_Text shown_
________________

Ok I just took a quick look at that list and didn't look at every dog.... 
BUT 
at least a few of those go back to american lines... so they were imported after the american lines were exported...like the very first multi-titled dog. Again I didn't look at all the dogs... 

several of them are very old dog... at least one that I took a quick look at was in 1927, 1974, 1991 now to some of us oldsters 1991 doesnt seem that long ago but it is 21 years ago... times change. 


Imported dogs not out of American lines to begin with that are able to finish AKC championships NOW are few and far between without chasing judges using handlers. Sure if you want to send your dog and handler across the country to chase specific judges and throw enough money at it, it's possible. For the majority that is not fiscally possible. 

Deber, that has been my experience.... if we are only dealing with a color issue... then the AKC standard penalizes variations from medium gold, the canadian standard does not... but there are other appearance issues where they simply just look different in the ring. Most UK imports that I know of are showing in Canada, Intnl (which I don't put a lot of stock in) and UKC which also penalizes color but they seem to be more accepting of color differences and there are fewer pro handlers. Also keep in mind that Dewmist is a huge kennel setting with many many dogs honestly many of us would be uncomfortable with the number of dogs that they have but it is not all that uncommon... one of the largest best respected flat coat kennels in the same region is also a large kennel that many here would be uncomfortable with. With that number of dogs and the number of puppies produced my guess is having the lines wouldn't mean much to them for better or worse...

________________

_Extracted material_
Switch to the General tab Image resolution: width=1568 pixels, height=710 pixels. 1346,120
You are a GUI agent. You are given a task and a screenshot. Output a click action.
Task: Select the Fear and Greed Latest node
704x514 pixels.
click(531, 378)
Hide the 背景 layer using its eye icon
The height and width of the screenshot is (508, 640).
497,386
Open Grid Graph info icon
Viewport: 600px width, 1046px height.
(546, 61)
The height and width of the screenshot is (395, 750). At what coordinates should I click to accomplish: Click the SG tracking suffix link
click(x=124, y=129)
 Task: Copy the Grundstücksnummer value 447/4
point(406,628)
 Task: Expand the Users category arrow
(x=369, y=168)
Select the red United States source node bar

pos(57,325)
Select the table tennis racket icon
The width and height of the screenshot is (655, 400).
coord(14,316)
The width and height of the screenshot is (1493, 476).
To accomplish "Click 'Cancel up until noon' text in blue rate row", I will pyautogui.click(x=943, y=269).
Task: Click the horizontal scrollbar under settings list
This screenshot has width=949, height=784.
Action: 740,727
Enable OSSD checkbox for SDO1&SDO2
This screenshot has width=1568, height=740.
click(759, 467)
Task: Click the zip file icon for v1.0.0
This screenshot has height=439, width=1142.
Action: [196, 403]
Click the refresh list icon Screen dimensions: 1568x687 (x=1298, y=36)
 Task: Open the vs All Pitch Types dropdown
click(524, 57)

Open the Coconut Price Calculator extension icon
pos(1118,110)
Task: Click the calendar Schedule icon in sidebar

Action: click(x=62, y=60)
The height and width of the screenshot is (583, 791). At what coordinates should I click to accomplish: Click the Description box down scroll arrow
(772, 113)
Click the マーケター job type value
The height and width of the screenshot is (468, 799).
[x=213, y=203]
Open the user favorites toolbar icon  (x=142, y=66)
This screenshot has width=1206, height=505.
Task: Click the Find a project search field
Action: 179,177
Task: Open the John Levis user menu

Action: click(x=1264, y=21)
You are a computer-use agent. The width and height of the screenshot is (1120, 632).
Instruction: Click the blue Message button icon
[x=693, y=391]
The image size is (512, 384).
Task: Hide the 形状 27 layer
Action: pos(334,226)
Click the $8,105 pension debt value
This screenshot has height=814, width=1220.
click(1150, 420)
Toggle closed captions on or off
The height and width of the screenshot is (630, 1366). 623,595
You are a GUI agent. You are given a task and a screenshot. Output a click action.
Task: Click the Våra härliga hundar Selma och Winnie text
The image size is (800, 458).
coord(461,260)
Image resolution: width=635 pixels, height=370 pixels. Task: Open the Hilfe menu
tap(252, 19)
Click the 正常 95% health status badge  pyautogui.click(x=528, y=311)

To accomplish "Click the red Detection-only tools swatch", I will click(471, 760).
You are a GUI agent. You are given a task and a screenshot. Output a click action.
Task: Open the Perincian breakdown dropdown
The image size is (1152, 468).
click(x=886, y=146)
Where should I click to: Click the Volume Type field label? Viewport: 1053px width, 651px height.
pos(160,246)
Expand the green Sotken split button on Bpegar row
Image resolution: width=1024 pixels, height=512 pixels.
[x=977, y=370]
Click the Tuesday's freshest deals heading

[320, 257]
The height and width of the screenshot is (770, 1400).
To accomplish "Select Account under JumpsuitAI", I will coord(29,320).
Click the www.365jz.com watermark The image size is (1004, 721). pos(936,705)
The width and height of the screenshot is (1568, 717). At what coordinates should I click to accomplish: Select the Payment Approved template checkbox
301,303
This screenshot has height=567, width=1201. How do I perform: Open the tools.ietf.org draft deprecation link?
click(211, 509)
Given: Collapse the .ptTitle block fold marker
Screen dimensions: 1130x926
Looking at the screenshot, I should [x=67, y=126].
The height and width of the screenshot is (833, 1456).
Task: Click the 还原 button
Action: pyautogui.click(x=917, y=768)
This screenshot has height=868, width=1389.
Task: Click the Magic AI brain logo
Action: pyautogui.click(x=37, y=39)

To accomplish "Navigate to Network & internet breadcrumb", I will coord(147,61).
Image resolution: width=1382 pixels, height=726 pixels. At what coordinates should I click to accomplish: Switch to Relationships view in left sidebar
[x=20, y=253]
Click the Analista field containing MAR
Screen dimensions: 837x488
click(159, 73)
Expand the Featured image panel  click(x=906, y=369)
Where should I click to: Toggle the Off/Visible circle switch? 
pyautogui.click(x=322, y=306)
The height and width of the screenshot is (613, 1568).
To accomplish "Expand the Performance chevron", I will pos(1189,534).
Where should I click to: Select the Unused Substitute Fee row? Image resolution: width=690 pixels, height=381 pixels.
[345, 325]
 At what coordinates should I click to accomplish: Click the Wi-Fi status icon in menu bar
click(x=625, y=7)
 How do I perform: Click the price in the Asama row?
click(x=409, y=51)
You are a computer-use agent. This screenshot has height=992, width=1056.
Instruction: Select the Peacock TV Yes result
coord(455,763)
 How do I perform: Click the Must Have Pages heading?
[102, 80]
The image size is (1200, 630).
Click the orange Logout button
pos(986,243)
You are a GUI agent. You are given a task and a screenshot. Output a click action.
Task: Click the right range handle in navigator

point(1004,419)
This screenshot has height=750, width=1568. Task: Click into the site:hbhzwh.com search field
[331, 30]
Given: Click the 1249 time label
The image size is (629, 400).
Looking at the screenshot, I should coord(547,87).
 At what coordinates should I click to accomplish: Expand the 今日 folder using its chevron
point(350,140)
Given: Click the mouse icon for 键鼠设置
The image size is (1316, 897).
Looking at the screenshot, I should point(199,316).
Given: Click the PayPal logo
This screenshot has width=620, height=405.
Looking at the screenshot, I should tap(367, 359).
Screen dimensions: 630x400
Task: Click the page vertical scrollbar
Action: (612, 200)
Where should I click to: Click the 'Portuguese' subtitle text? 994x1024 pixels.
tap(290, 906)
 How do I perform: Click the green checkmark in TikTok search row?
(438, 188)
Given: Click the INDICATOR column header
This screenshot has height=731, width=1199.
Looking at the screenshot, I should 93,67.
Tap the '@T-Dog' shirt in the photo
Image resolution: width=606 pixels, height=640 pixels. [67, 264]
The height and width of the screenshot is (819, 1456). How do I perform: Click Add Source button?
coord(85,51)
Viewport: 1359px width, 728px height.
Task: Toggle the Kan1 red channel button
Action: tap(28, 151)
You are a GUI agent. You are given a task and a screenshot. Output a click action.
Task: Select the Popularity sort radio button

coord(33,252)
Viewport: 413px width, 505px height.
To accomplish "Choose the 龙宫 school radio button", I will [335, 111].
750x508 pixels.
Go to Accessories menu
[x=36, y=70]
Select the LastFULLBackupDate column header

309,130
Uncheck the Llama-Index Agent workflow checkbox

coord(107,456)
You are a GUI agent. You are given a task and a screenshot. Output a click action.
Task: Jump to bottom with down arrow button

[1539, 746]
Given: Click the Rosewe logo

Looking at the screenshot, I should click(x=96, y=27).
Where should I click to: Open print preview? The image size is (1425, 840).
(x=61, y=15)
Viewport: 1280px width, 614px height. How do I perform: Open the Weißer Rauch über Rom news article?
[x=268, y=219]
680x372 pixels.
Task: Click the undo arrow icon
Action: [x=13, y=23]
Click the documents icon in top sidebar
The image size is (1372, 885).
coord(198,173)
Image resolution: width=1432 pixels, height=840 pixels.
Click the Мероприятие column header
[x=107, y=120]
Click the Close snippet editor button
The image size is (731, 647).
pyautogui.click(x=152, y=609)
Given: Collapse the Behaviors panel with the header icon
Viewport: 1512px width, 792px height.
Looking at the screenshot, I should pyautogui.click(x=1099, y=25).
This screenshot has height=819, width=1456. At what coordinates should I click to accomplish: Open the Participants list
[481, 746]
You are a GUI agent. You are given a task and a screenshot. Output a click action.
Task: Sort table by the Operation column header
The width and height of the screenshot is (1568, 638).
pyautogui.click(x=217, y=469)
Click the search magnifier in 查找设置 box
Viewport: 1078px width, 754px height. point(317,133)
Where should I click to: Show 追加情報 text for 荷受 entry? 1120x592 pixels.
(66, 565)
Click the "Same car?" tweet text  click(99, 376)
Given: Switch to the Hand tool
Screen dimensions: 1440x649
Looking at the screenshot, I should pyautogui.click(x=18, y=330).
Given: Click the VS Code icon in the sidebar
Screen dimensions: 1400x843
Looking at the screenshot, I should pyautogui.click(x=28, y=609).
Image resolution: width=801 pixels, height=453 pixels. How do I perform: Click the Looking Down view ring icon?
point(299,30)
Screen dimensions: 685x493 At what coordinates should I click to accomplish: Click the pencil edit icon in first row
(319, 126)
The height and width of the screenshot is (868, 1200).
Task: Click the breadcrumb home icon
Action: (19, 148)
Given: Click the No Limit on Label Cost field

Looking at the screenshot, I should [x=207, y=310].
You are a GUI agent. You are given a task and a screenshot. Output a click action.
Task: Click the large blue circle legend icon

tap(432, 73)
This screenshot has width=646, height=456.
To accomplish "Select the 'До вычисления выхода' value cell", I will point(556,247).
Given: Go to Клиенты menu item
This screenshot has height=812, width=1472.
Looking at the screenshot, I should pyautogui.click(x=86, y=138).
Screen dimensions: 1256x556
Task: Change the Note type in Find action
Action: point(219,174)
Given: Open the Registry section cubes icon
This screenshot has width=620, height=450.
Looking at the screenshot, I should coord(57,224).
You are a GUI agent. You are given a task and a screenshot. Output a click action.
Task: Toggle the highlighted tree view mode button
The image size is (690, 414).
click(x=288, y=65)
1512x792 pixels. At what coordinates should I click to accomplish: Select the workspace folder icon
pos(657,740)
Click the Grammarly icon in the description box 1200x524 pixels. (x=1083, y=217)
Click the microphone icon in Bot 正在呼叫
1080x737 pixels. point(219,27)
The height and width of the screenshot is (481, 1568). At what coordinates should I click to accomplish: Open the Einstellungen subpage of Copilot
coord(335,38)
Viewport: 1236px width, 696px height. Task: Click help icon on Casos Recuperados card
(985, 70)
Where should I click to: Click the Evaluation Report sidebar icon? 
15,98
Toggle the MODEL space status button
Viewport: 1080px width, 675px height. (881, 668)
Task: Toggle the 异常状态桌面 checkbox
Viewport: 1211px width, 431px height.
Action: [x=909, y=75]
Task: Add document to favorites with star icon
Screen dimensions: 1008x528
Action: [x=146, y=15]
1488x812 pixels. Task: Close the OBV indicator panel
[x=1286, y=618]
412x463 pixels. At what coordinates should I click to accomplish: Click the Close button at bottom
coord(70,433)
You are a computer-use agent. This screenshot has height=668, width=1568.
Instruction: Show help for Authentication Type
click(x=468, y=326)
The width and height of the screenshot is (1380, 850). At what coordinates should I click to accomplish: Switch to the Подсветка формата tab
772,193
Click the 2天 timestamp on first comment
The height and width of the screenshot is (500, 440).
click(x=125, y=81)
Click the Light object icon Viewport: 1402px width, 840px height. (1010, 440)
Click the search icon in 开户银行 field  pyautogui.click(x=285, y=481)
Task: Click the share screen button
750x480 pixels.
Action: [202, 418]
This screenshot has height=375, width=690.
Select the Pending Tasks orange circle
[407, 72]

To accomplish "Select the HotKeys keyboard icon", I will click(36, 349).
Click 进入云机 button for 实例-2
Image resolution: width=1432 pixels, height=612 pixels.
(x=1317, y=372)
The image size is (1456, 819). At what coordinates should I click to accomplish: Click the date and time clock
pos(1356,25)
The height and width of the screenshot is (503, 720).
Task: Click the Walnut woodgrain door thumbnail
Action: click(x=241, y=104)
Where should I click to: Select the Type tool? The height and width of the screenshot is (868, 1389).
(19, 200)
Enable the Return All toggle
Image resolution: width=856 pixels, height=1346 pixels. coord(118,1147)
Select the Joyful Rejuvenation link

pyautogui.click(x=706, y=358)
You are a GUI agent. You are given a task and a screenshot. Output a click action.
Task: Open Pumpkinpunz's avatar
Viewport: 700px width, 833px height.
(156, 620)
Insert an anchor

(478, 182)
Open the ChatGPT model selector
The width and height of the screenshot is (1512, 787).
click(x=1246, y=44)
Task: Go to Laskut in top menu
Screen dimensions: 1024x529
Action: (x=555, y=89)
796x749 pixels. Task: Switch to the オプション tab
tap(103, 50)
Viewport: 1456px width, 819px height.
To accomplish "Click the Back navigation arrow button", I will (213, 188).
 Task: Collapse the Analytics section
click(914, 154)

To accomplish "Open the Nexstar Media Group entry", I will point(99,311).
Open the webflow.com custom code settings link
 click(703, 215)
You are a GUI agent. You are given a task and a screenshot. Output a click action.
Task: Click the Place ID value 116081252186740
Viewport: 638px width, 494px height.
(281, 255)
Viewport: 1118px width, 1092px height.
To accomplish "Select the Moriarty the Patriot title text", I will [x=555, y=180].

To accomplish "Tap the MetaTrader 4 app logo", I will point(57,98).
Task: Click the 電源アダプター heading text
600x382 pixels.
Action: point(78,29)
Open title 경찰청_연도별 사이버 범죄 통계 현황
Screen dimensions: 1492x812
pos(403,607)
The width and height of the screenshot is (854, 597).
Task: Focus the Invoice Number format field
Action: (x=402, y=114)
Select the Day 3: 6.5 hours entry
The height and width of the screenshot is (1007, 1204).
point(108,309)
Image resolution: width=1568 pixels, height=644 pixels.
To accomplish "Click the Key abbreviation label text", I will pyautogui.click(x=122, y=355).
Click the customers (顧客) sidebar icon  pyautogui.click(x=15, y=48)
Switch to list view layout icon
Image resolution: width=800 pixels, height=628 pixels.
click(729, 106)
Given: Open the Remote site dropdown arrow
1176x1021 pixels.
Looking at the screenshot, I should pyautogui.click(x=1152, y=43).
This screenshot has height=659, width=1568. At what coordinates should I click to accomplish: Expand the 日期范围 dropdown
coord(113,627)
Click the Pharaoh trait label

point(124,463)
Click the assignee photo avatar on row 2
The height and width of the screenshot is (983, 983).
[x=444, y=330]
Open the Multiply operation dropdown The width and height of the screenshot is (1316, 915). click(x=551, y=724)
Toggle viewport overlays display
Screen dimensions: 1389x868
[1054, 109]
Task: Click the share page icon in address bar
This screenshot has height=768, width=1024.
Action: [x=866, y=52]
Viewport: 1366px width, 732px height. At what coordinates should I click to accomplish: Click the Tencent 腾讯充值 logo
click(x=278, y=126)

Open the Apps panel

________________

_What the task asks_
Copy out the forum post about imported show dogs word for word, from beginning to end. The lines above aren't needed for anything here.

_Completed exercise_
Ok I just took a quick look at that list and didn't look at every dog.... 
BUT 
at least a few of those go back to american lines... so they were imported after the american lines were exported...like the very first multi-titled dog. Again I didn't look at all the dogs... 

several of them are very old dog... at least one that I took a quick look at was in 1927, 1974, 1991 now to some of us oldsters 1991 doesnt seem that long ago but it is 21 years ago... times change. 


Imported dogs not out of American lines to begin with that are able to finish AKC championships NOW are few and far between without chasing judges using handlers. Sure if you want to send your dog and handler across the country to chase specific judges and throw enough money at it, it's possible. For the majority that is not fiscally possible. 

Deber, that has been my experience.... if we are only dealing with a color issue... then the AKC standard penalizes variations from medium gold, the canadian standard does not... but there are other appearance issues where they simply just look different in the ring. Most UK imports that I know of are showing in Canada, Intnl (which I don't put a lot of stock in) and UKC which also penalizes color but they seem to be more accepting of color differences and there are fewer pro handlers. Also keep in mind that Dewmist is a huge kennel setting with many many dogs honestly many of us would be uncomfortable with the number of dogs that they have but it is not all that uncommon... one of the largest best respected flat coat kennels in the same region is also a large kennel that many here would be uncomfortable with. With that number of dogs and the number of puppies produced my guess is having the lines wouldn't mean much to them for better or worse...